Are pirates cool?
“To Err is human. To Arr is pirate.” I saw that on a t-shirt yesterday.
A fairly large percentage of recreational boaters fly pirate flags—the Jolly Roger or some variation. They fly them because they look cool, but this is a touchy subject among sailors.
Take these headlines:
“American Yacht Captured by Somali Pirates – Crew Hostage”
"Somali pirates anchor Danish family yacht, threaten death"
“Couple held hostage by Somali pirates for more than a year”
That’s not cool. That’s the opposite of cool. That’s the least cool thing that could ever happen to a sailor.
Today’s pirate flag flyers obviously don’t support that kind of piracy. Their message is more like “Rum drinks may be served on this vessel without warning…yo ho ho.”
Today’s pirate flag flyers are giving a nod to the spirit of piracy during the Golden Age of Piracy, about 300 years ago. So after a few hundred years murder, theft, and hijacking become romantic and cool?
Do Somali pirates fly pirate flags? Did pirates hundreds of years ago even fly pirate flags? It seems like the element of surprise would be a big part of piracy, and you wouldn’t want to have a big flag visible at 500 yards that said, “Guess what? We’re pirates and we’re coming toward you.”

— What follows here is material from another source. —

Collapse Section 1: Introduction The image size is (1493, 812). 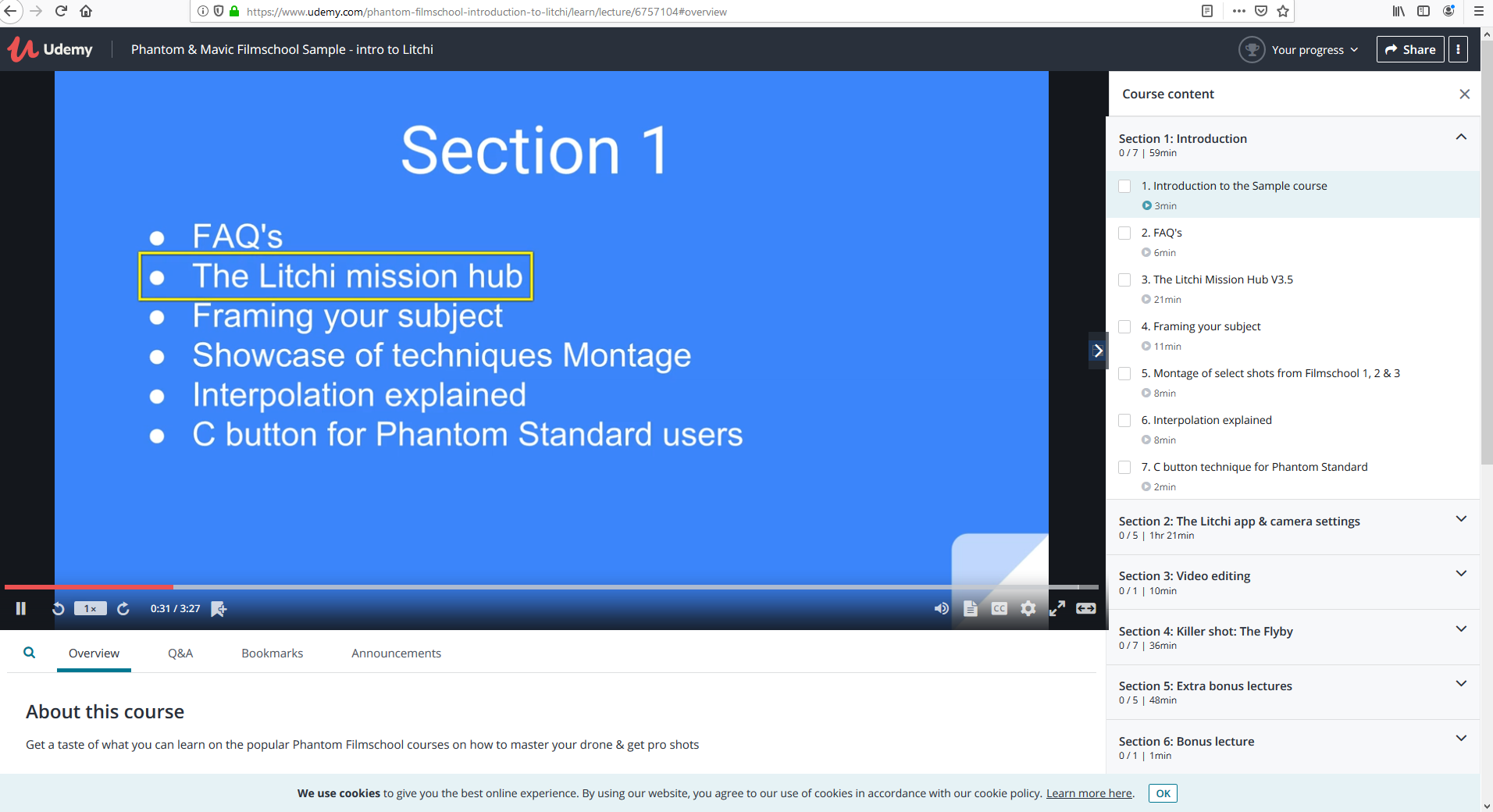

It turns out pirates of old really did fly Jolly Rogers to distinguish themselves from privateers and other government vessels that roamed the seas and took other ships as prizes. The “legitimate” prize-taking vessels were bound by rules of engagement that prevented them from torturing, raping, or just killing everyone aboard. True pirates were bound by no such rules, and announcing this with a flag was often enough to make the other ship surrender without a fight.
The first pirate flags were probably red, or the black and red flags might have each had their uses. Jolly Roger comes from the French joli rouge, the happy red, because the red flag meant a ship would fight to the death and neither give nor expect quarter. Not very happy. Let me digress in saying that while it sounds exciting, salty, and romantic, had I or the average pirate flag flyer of today lived in those times we probably would have got ourselves jobs as clerks in the customs house.
A pirate’s motivation was to take the prize with as little damage as possible to his own ship, the prize, or his own men. Wounded men or a ship with a cannonball hole in it (either the pirate ship or the prize) were not good for the pirating business. A pirate’s bread and butter was built on a reputation for “surrender or die,” but of course he always preferred surrender. Once the reputation was established that a resistant crew would be annihilated and a surrendering crew would be given mercy, the pirates had it just the way the wanted: fly the jolly roger, the prize surrenders, pirates take the booty, nobody gets hurt.
So ironically, rather than suggesting a sadistic desire to murder, torture, and fire broadsides, the Jolly Roger signaled the pirate’s motivation to avoid conflict and to reach a peaceful hand-over of the prize…which brings us right back to our pirate flag flyer of today, who also has a strong desire for peace, mai tais, and Jimmy Buffet.